In the eyes of the law, businesses have many of the same rights and responsibilities as a person. They may buy, sell, and own property; enter into leases and contracts; and bring lawsuits. They pay taxes and can be prosecuted and punished (often with fines) if they violate the law. The chief advantages are that they can exist indefinitely; beyond the lifetime of any one member or founder, and that they offer the owners the protection of limited personal liability.
Business formations in the United States are regulated by State authorities. Additionally, a few federal laws affect business formation considerations as well, such as federal tax laws, employment laws, etc.
Here is what you need to know about each type of business formation:
A form of business in which one person owns all the assets of the business in his or her own name. A person who does business for himself or herself and who does business without formally creating a separate business organization is engaged in the operation of a sole proprietorship. Many small businesses operate as sole proprietorships, including professionals, consultants, and other service businesses. Often, these are businesses that require minimal amounts of capital.
A sole proprietorship is not a separate legal entity, like a partnership or a corporation, and thus, no legal formalities are necessary to create this form of business, other than appropriate licensing to conduct business and registration of a business name if it differs from that of the sole proprietor. Because a sole proprietorship is not a separate legal entity the sole proprietor must report income and expenses from the business on Schedule C of her or his own personal federal income tax return.
These are joint businesses in which responsibility for management, profits, and, most importantly, the liability for debt is shared by the general partners. Anyone entering into a general partnership must remember that each general partner is liable for all the debts of the partnership. Furthermore, any partner alone can bind the partnership on contracts. In essence, a general partnership is a collaboration between two or more sole proprietors.
Are a special type of partnership which are very common when people need funding for a business, or when they are putting together an investment in a real estate development. A limited partnership requires a written agreement between the business managers, who are general partners, and all of the limited partners. Each limited partner makes an investment of funds into the partnership and is supposed to receive a predetermined share of the profit, which is ordinarily greater than that of each of the general partners.

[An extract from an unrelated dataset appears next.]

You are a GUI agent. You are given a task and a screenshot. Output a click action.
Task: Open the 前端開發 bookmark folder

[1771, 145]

The maximum number of limited partners is set by state law to prevent using interests in the limited partnership as if they were shares of stock in a corporation. In addition to priority in profit, tax deductions, and potential share in the success of the enterprise, the limited partner is “limited” in potential loss, since all he or she can lose is his or her investment, and the general partners alone are subject to claims, debts in bankruptcy, and lawsuits against the partnership. Limited partnerships must file their name and names and addresses of general partners with the Secretary of State or other designated officer in the state in which the partnership is created so the public can find out who the responsible parties are.
Are organizations formed with state governmental approval to act as an artificial person to carry on business, which can sue or be sued, and can issue shares of stock to raise funds with which to start a business or increase its capital. Corporations become separate legal entities from their owners, so liability for debts or damages caused by the corporation are limited to the company’s assets. There are two primary types of corporations: S Corporations and C Corporations. The biggest differences between the different types of corporations have to do with how stocks are held and how taxes are assessed.

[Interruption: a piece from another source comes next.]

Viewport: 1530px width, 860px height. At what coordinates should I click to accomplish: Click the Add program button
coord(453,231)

Limited Liability Company (LLC)
Is a non-corporate business whose owners actively participate in the organization’s management and are protected against personal liability for the organization’s debts and obligations. The LLC is a hybrid legal entity that has both the characteristics of a corporation and of a partnership. An LLC provides its owners with corporate-like protection against personal liability. It is, however, usually treated as a non-corporate business organization for tax purposes.